痛みの少ない、数秒でできる指先からの微量採血、一部で導入始まった、自宅でできる超カンタン方式
効率的な職場で採血
今年5月には税理士法人松岡会計事務所(大阪府八尾市、松岡敏行代表)では、同社の産業医の紹介で看護師に事務所に来てもらい社員約30人がこの方式で採血を行った。松岡代表によれば「一人当たり内科診断も含め採血まで10~15分で終わり、事務所の中でできたので効率的だった。これまでのように病院まで出向いて行うとなると半日もかかっていたので、それと比べると事務所にとっては大助かりだった。また、従来方式の採血を行うと気分が悪くなっていた社員は、この方式では何の問題もなくできた。痛さもなかったため心理的な負担も少なく、今後はこの方法による検査をさらに増やしていきたい」と評価している。
感染症の検査にマッチ
有岡社長は今後、健康診断や、人間ドックなどの際に行われる血液検査が、一部は自由診療になるが、痛みの少なくて簡単にできる、この微量採血方式に代替されることを期待している。 島根県のある外国人労働者が多く勤務している工場では、多くが従来方式の静脈からの採血を拒否するため、検査ができないで困っているという。そこで同県では外国人労働者に対して、微量採血の実証実験を来春にも行う計画で進めており、今後はこの方式を全国に広めていきたいとしている。 また、東京都・板橋区では、中学1年生になるとすべての生徒を対象に貧血検査を行うため静脈からの採血を行っているが、簡便なこの方式への変更を提案していきたいという。 この数年、梅毒、HIVといった性感染症が急増して、医療関係者はこの患者数増加に危機感を強めている。このため有岡社長は「こうした感染症の検査には、簡単にできる微量検査が向いている」と指摘する。
分析装置が自動化しても変わらなかった採血量
有岡氏によると「血液分析が自動化される前は、血液を多く必要するピペットなどを使用した用手法でした。
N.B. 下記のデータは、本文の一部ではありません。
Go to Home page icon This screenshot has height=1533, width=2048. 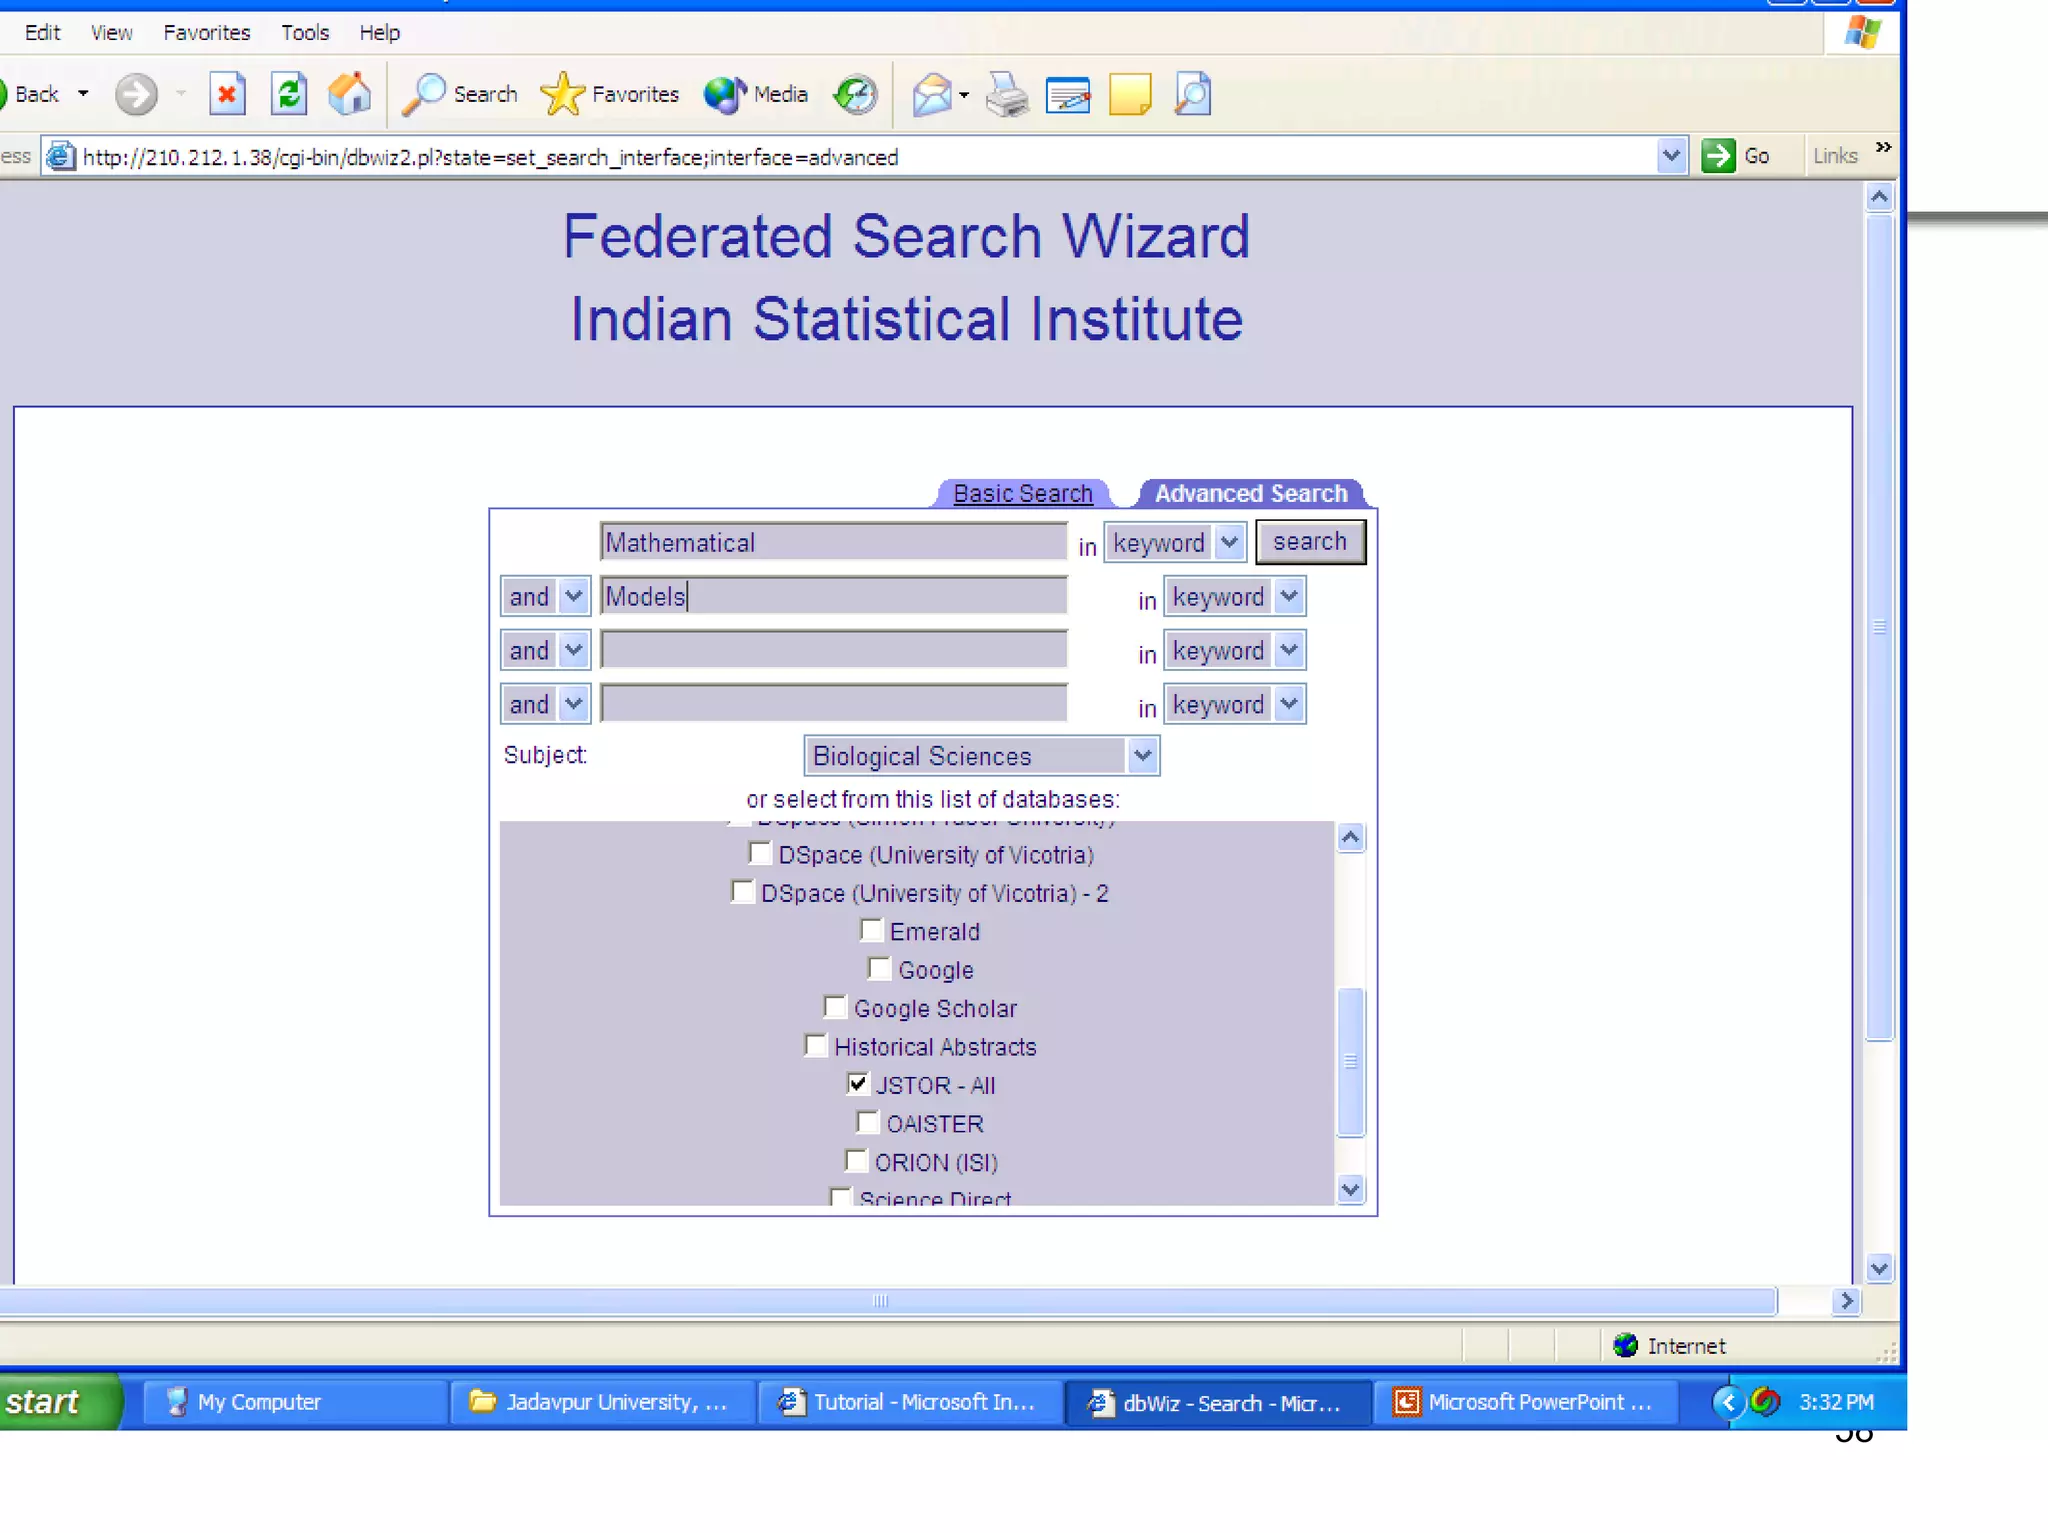point(350,95)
その後、処理能力の高い分析装置が開発され、使用する血液の微量化が一気に進みました。使用する血液が少なくなると分析に使用する試薬量も少なくなりコストダウンができました。そうすると、血液検査の保険点数が下がることにより、さらにコスト低下が必要になり、より微量化がさらに進みました。しかし、採血量は変わっていないのが現状です。装置、試薬、採血管各メーカーが採血をされる方々のことを考えてこなかったと言われても仕方ないと思います」と指摘する。